Content starts

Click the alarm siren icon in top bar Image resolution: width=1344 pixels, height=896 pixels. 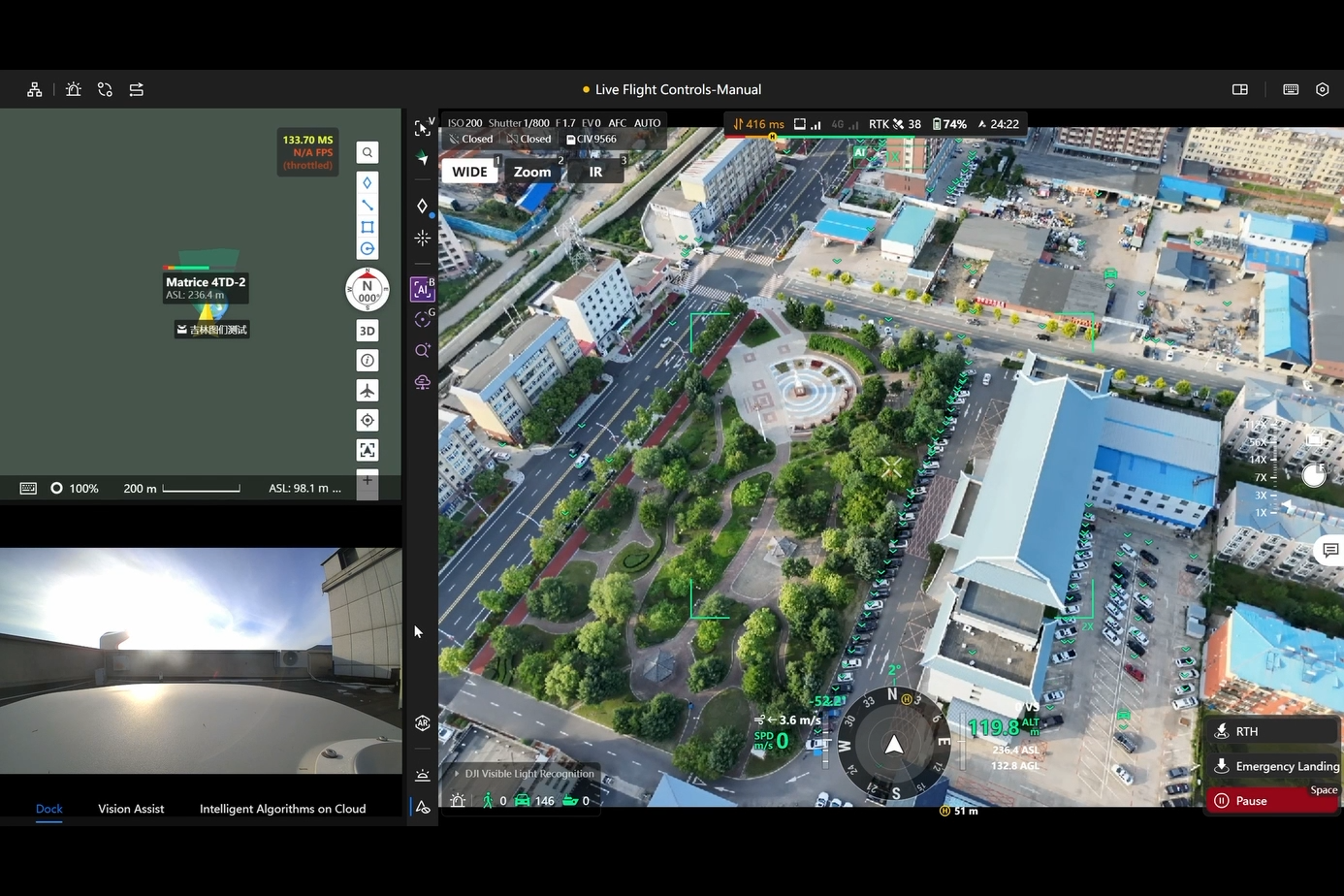pos(74,89)
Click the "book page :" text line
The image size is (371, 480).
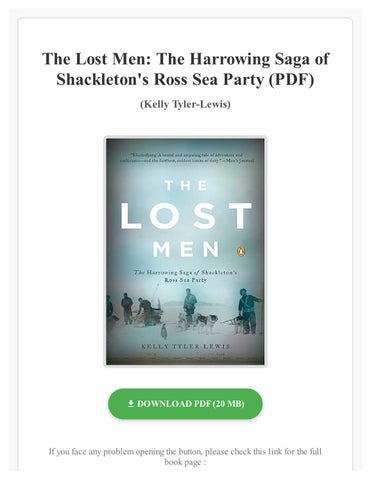[x=185, y=462]
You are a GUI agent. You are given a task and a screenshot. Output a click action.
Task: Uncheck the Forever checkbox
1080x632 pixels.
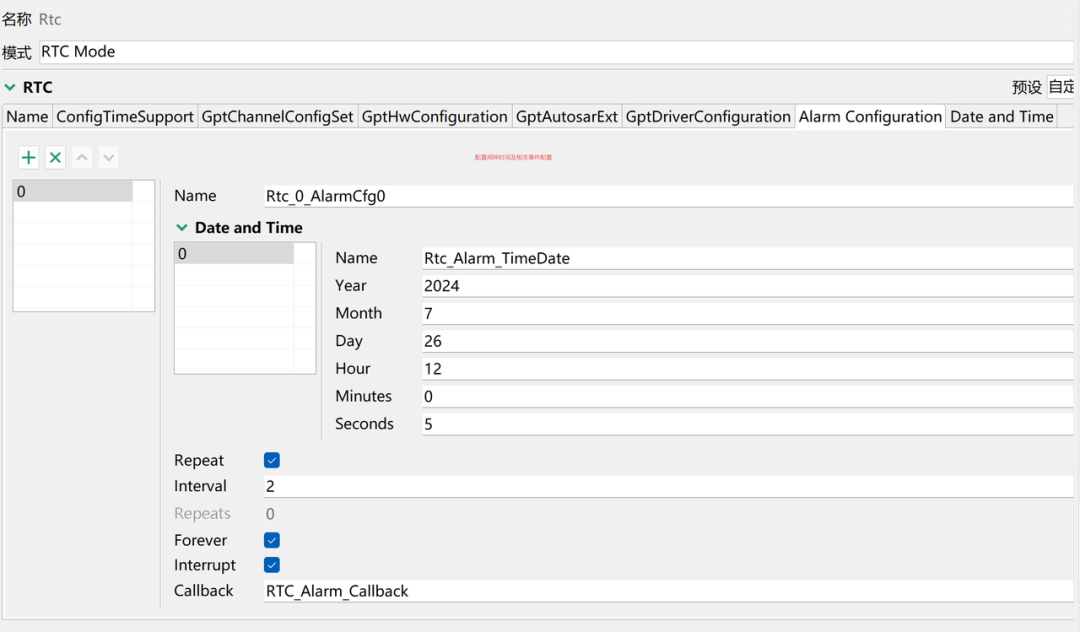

Content ends

What is expected: To complete this exercise, repeat exactly the lines above from the one holding "Task: Uncheck the Forever checkbox" to the end of the listing, both included, and leave the pictures out.

Solution:
Task: Uncheck the Forever checkbox
1080x632 pixels.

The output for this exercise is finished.